007 First Light führt mit John Greenway einen Mentor ein, der James Bonds riskante Alleingänge durch taktische Kalkulation und eiskalte Disziplin aushebeln soll.
Der neue Trailer rückt John Greenway ins Rampenlicht, verkörpert von Lennie James. Greenway fungiert als erfahrener Stratege beim MI6, der den jungen, impulsiven Bond unter seine Fittiche nimmt. Die Dynamik zwischen den beiden Charakteren deutet darauf hin, dass Spieler in der Story-Kampagne weit mehr als nur Action-Einlagen erwarten können. Es geht um den moralischen und taktischen Kompass eines Agenten, der erst noch lernen muss, dass rohe Gewalt selten die Lösung ist.
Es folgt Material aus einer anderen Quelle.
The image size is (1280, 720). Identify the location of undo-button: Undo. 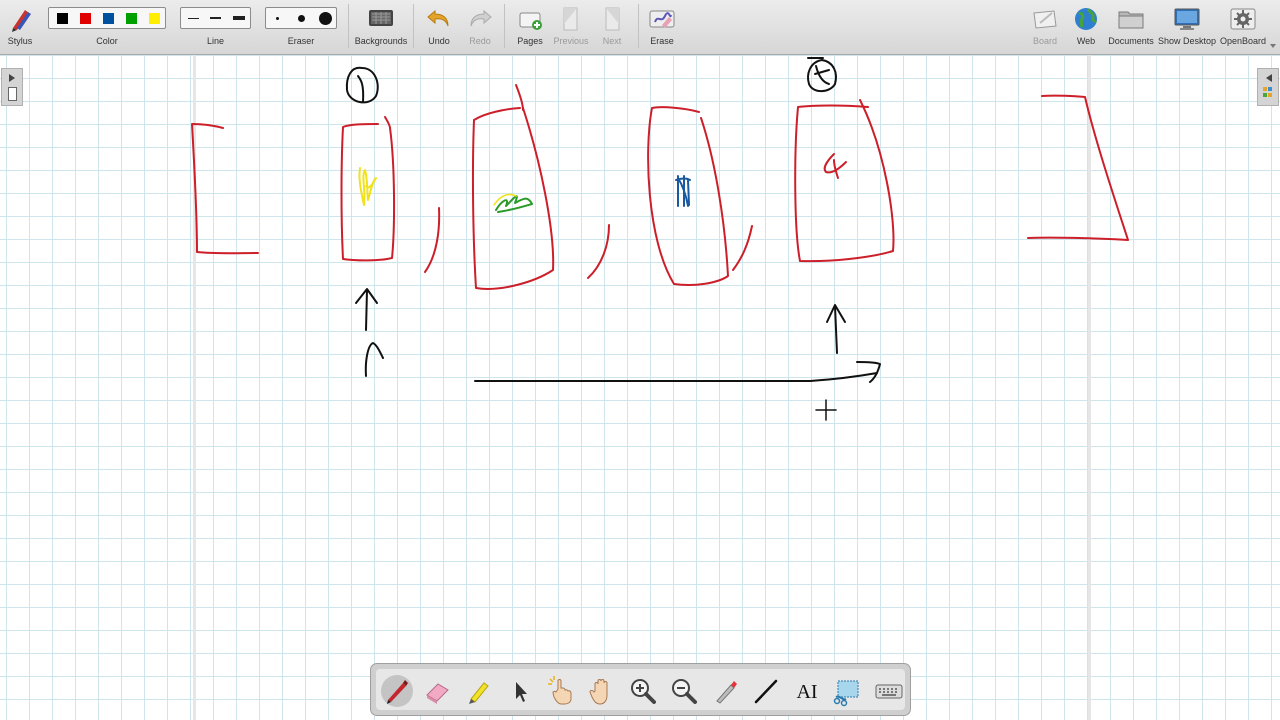
(439, 27).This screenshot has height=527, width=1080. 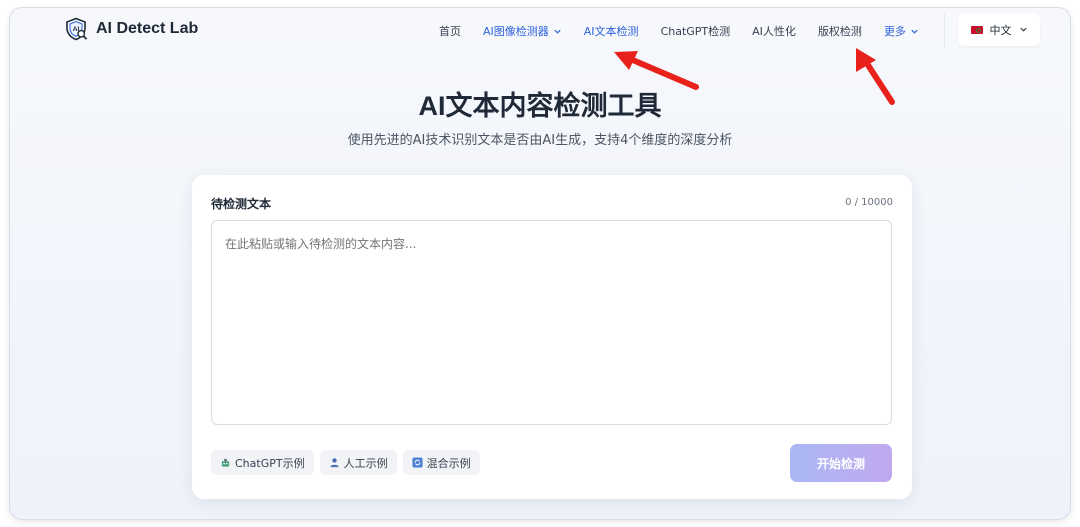 I want to click on page-subtitle: 使用先进的AI技术识别文本是否由AI生成，支持4个维度的深度分析, so click(x=540, y=140).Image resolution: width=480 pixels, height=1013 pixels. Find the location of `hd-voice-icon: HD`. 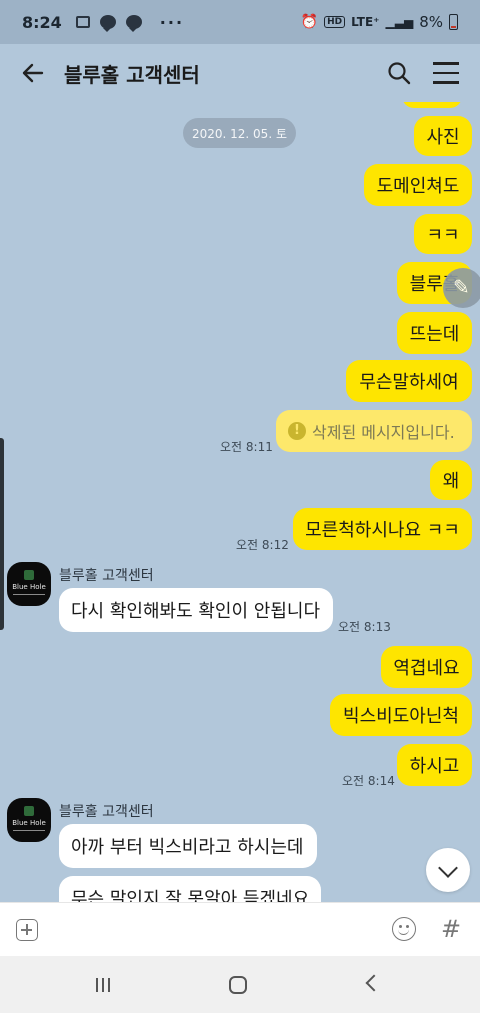

hd-voice-icon: HD is located at coordinates (335, 22). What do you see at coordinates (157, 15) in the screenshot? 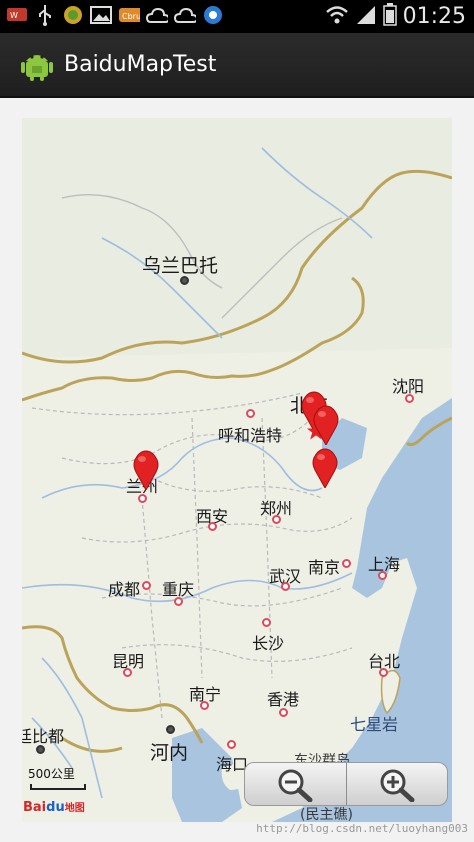
I see `cloud-icon` at bounding box center [157, 15].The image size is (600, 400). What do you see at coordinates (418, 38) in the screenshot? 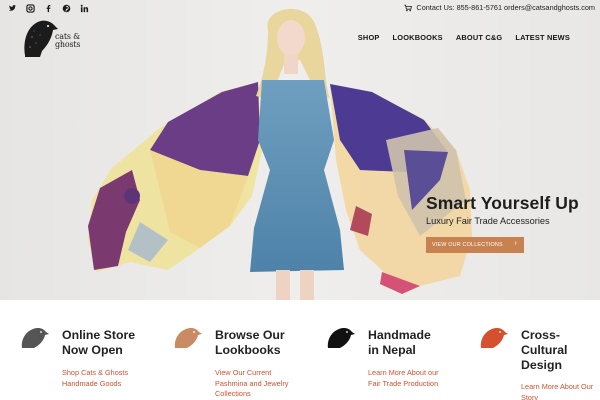
I see `nav-item-lookbooks: LOOKBOOKS` at bounding box center [418, 38].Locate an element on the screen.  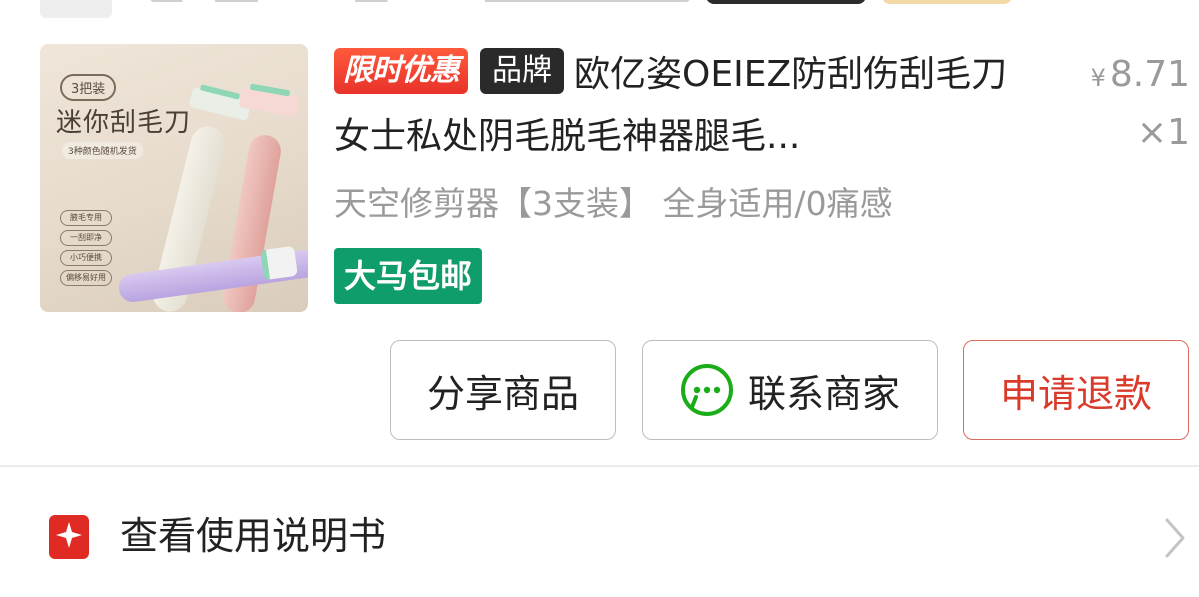
contact-seller-label: 联系商家 is located at coordinates (824, 394).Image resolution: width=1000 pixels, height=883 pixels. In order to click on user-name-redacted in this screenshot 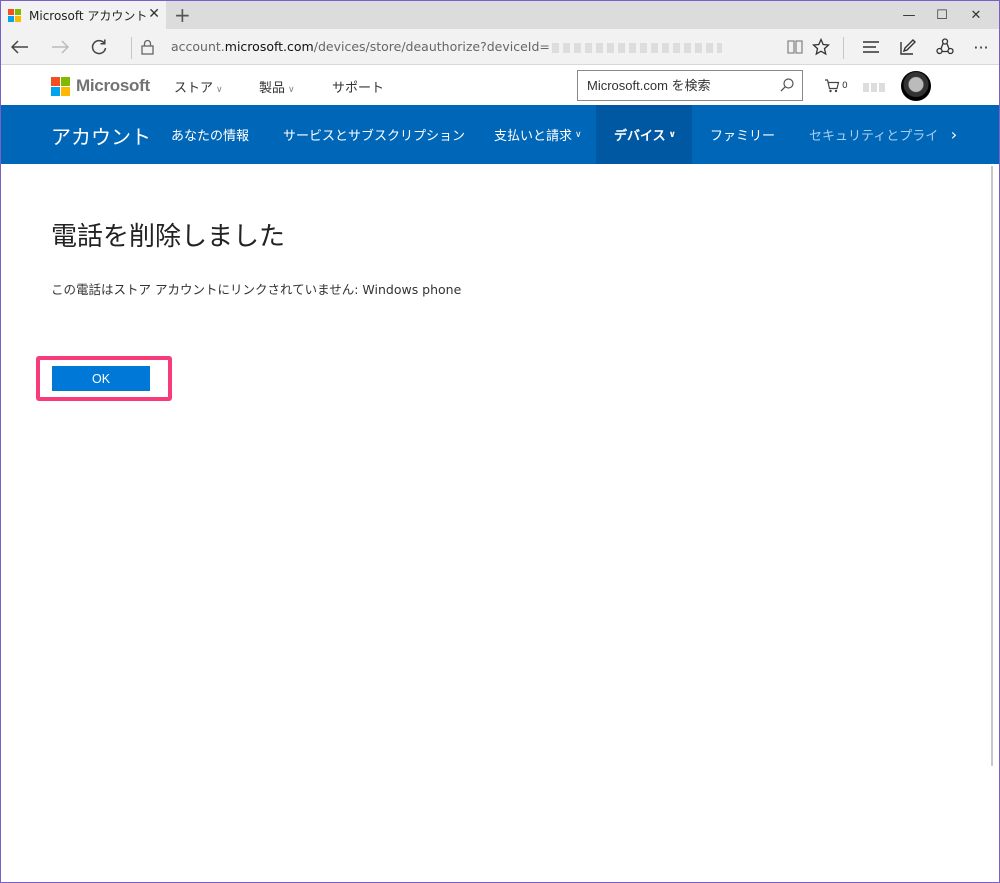, I will do `click(874, 88)`.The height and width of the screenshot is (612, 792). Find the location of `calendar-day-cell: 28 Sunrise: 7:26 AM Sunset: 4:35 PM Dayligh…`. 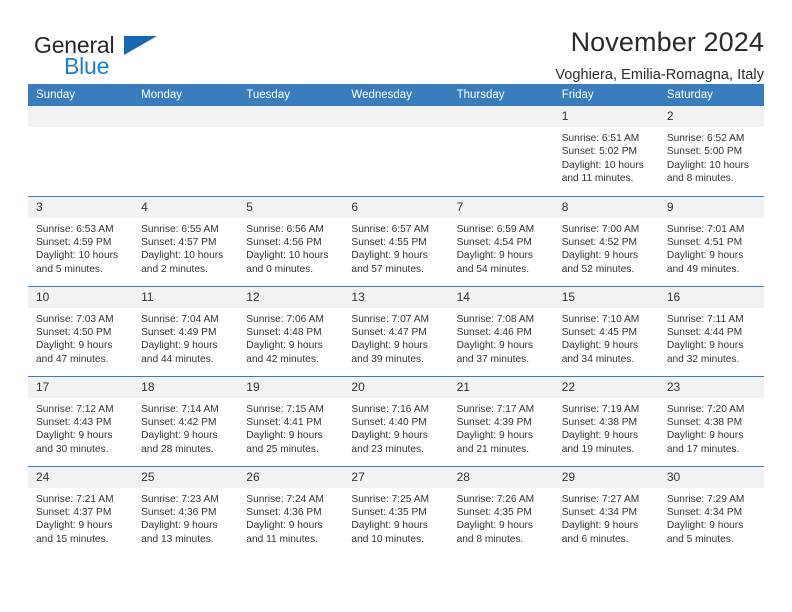

calendar-day-cell: 28 Sunrise: 7:26 AM Sunset: 4:35 PM Dayligh… is located at coordinates (501, 510).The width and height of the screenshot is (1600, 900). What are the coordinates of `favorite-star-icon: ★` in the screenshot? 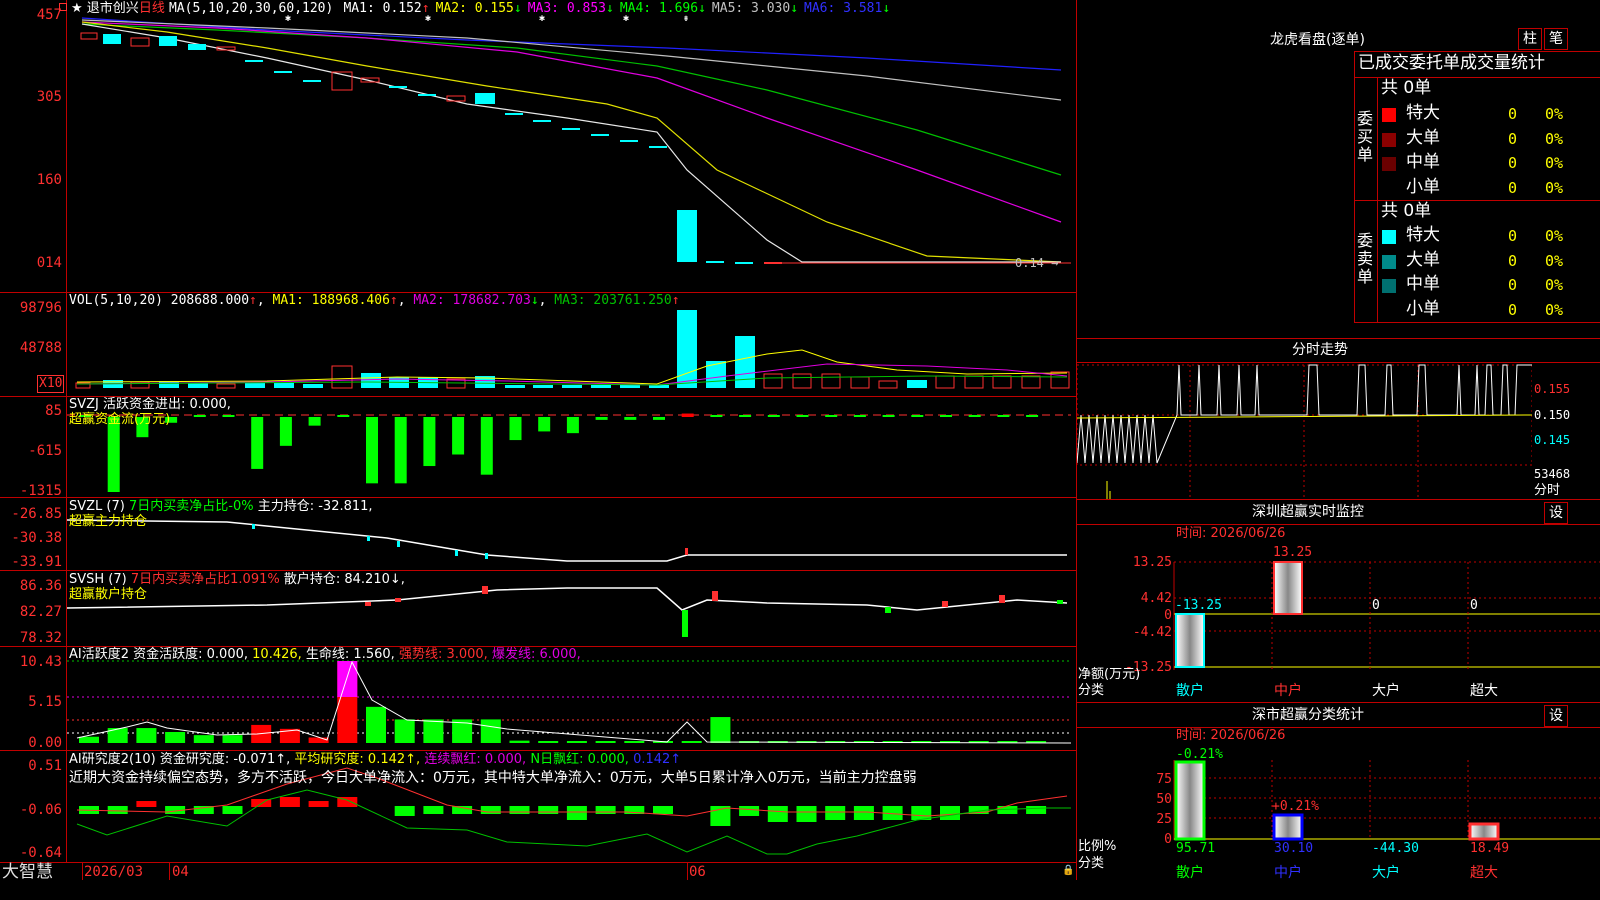 It's located at (77, 8).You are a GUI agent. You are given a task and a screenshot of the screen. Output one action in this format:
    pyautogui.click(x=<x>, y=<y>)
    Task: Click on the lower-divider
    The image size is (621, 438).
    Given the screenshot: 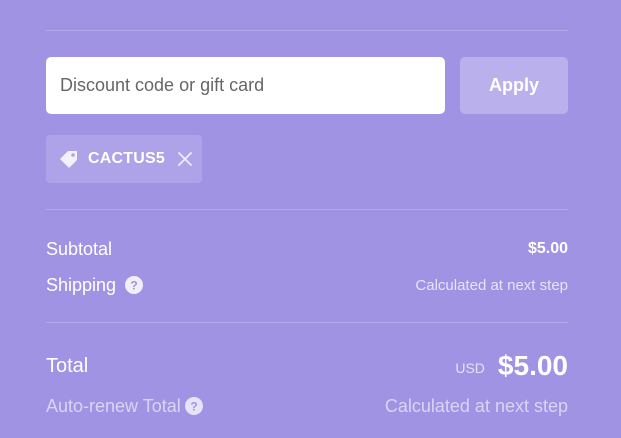 What is the action you would take?
    pyautogui.click(x=307, y=322)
Taktik schlägt Impulsivität
Der Trailer macht sofort klar, dass Greenway von Bonds angeblicher Brillanz wenig hält. Die Aussage, Bond sei „nicht bereit“, setzt den Ton für die gesamte Beziehung. Während Bond auf Instinkt und Tempo setzt, agiert Greenway nach strikten Dogmen: Nichts annehmen, niemandem vertrauen. Das ist klassisches Spionage-Handwerk, das im krassen Gegensatz zu den gezeigten Szenen des jungen Bond steht.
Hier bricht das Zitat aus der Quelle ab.